How to become an activist in high school


#Metoo, gun violence, the women’s march and Trump. Feeling it now? That burning passion inside of you? Well, that’s you feeling the need to embrace activism. Rebecca Scurlock, the Director of Youth Powerhouse, believes that activism is a deeply personal action. She says: “At its core, activism means standing up for the changes you believe need to be made in society.”

Being an activist is available to everyone, regardless of age. In our modern society, with so many divided opinions it can be easy to just settle with an opinion. However, to see change in the world you have to be that change.

Educate yourself 

Learning and acquiring new knowledge about something you didn’t understand before is very beneficial. Read online about issues affecting society and members of society everyday. While it can shock, upset and anger you, learn something new. The idea that everybody should be treated equally is as significant as maths equation, if not more so. What are you waiting for? Read up about your passion, the statistics and information you need to tell others about it. Set up alerts on your phone too and download the BBC News or Sky news app.

Talk about it 

Conversing with those who have the same thoughts and ideas is always useful. There is so much that we can learn from our friends, family and those around us. Not only listening to what they have to say, but educating them on certain situations can be really powerful. Sharing our opinions and questioning why we think and feel this way can create excellent conversation starters.

Follow similar people 

If learning about world issues is something that you would rather do in a group, follow people who believe the same as you. This could even mean attending a march or starting a petition. A crowd can sometimes be more impactful than one person. Learn from those who came before you and those outside your immediate networks and communities. Intersectional activism which is connectivity between different identities and challenges – is necessary to see a change.

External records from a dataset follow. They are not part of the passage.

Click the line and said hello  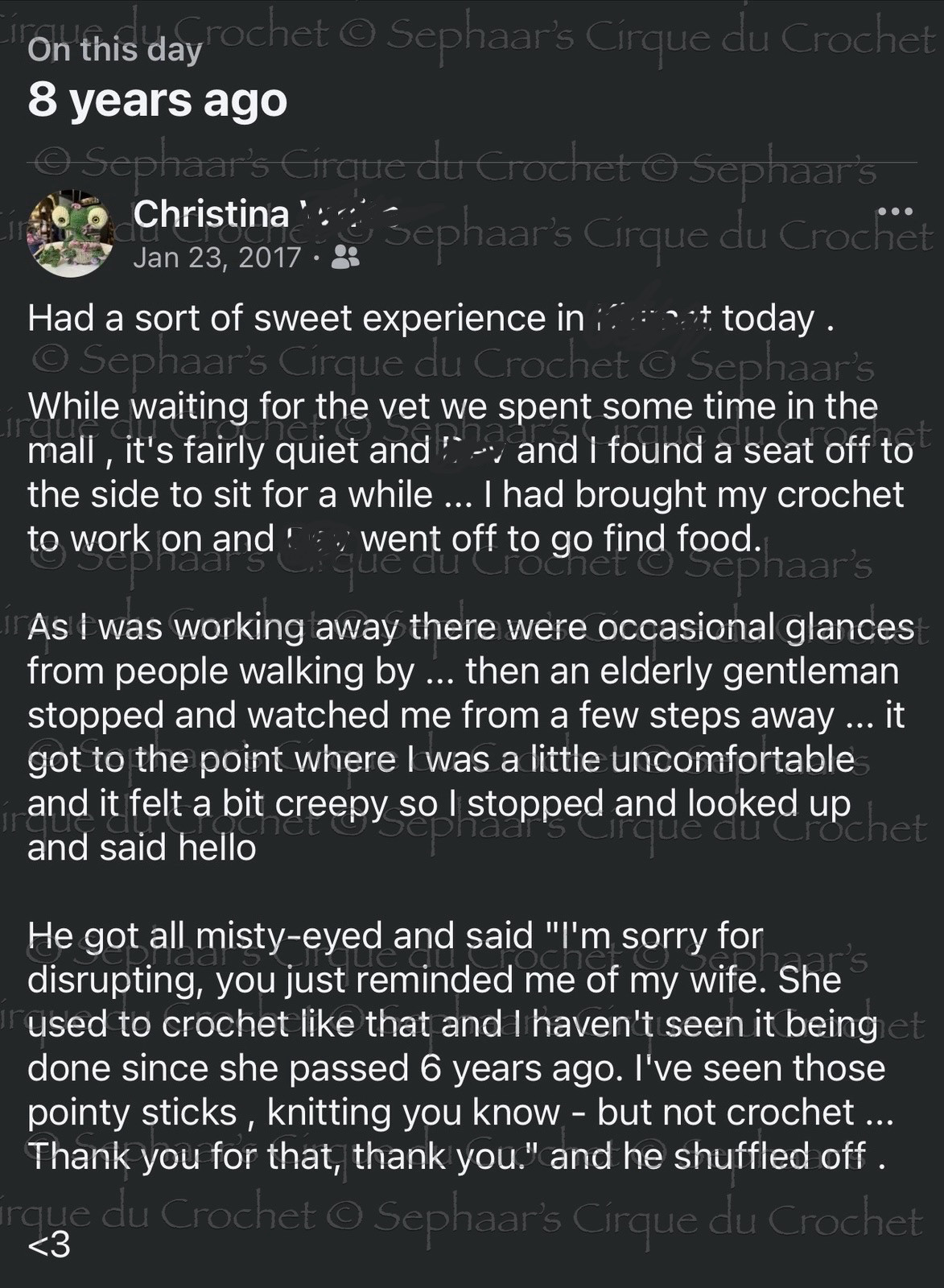(142, 848)
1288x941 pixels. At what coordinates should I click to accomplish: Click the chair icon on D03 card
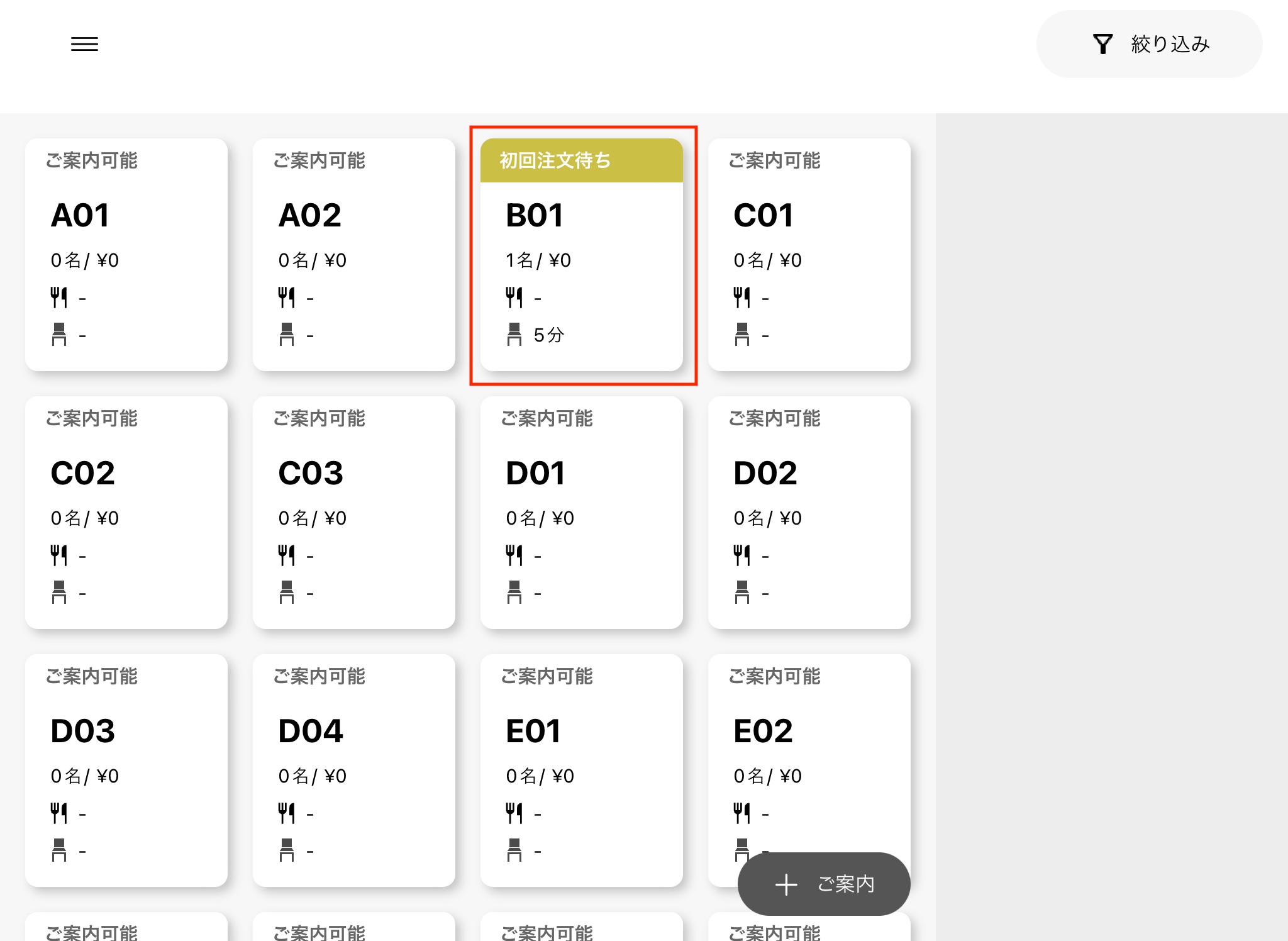point(58,850)
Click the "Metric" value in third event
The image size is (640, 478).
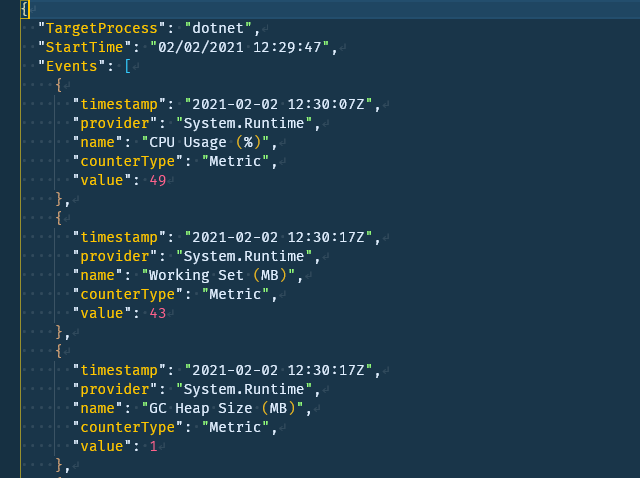236,427
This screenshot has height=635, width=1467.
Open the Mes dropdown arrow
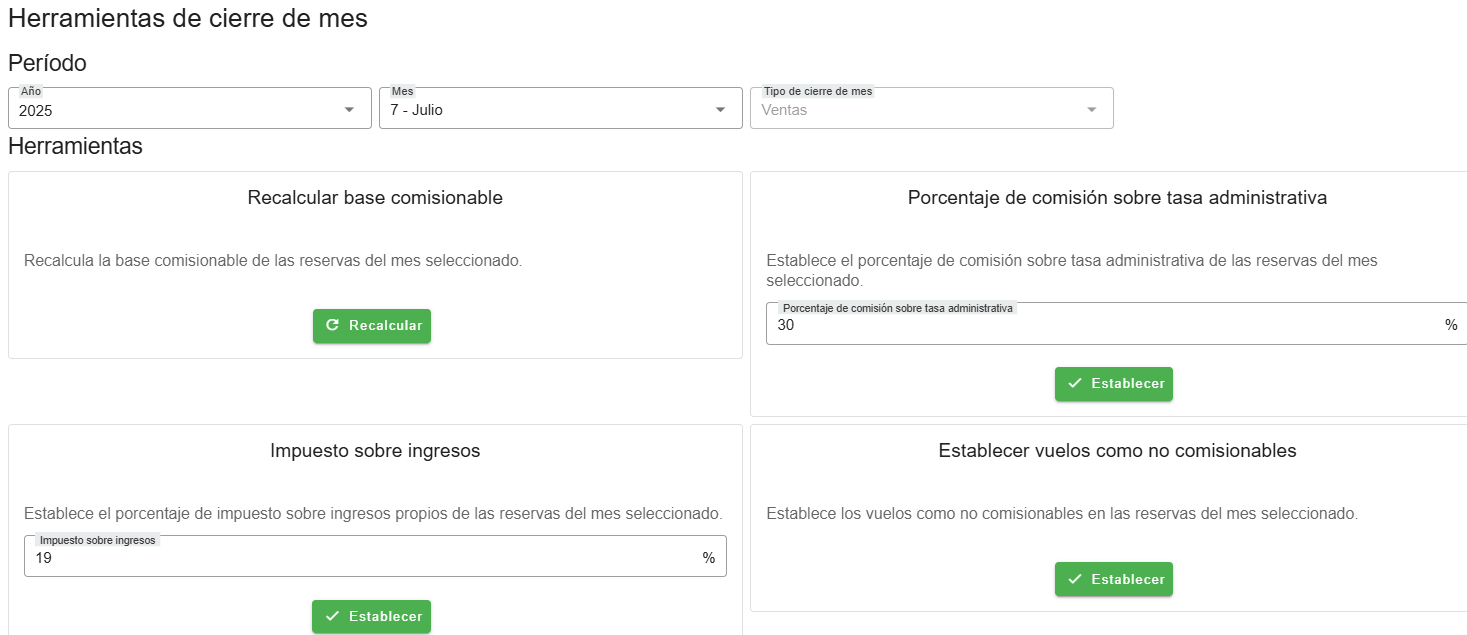point(720,110)
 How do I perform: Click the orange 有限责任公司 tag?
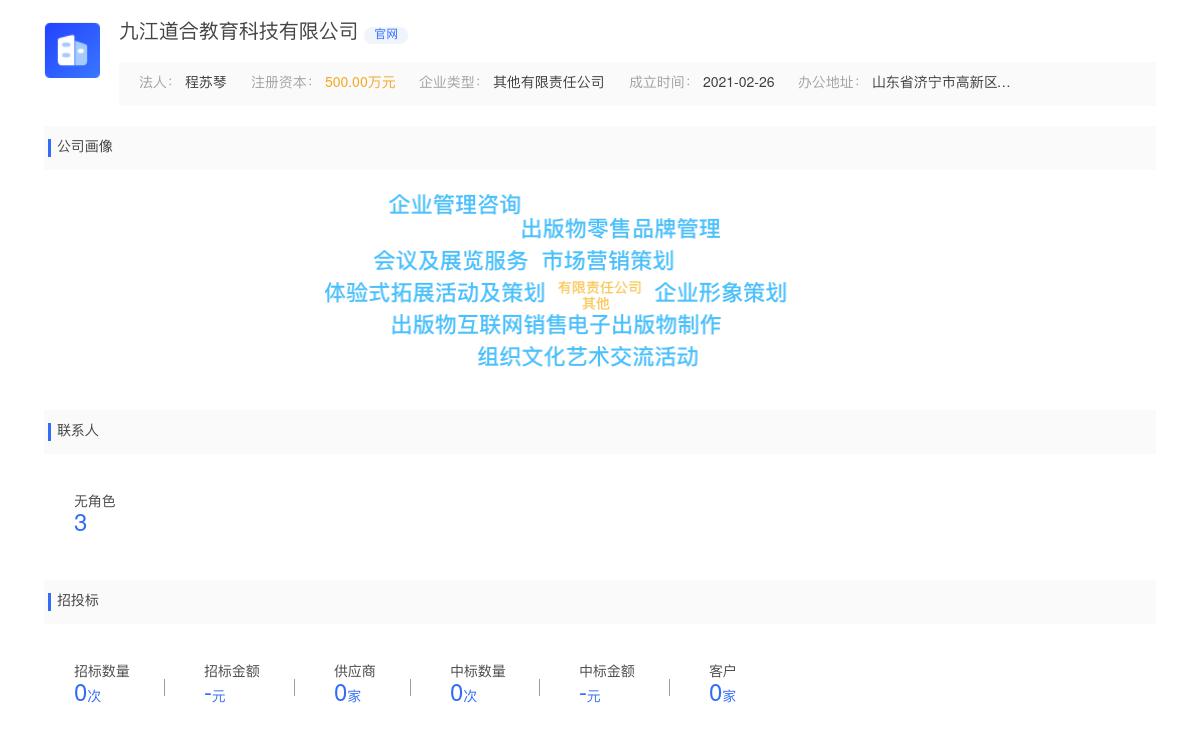(x=600, y=288)
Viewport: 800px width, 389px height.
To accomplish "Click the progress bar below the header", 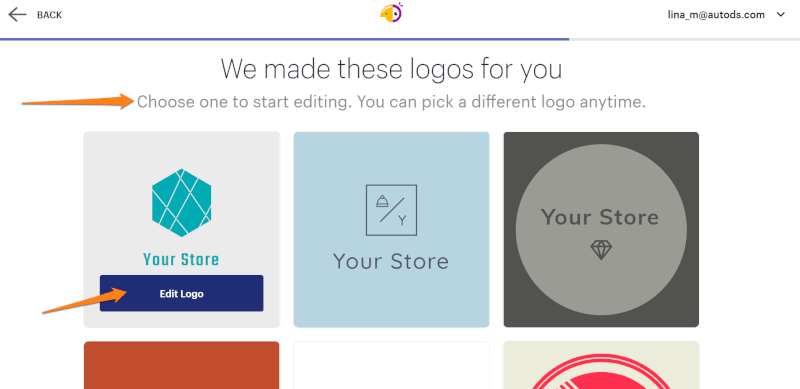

If you have the time, volunteer at charities and organisations that you care about. Not only will you feel good about helping, you will also learn more and make connections with people who are interested in similar ideas to you. Not to mention, it is a fantastic way to gain new or use existing skills and make a difference.

Carry on 

Activism doesn’t mean having a fleeting interest. Being an activist requires a passion for a particular subject matter whether that be campaigning, marching or both. Activism means that we do not have to conform to what others want us to believe. In a world that never ceases to shock and confuse us at times, it is important to make your voice heard.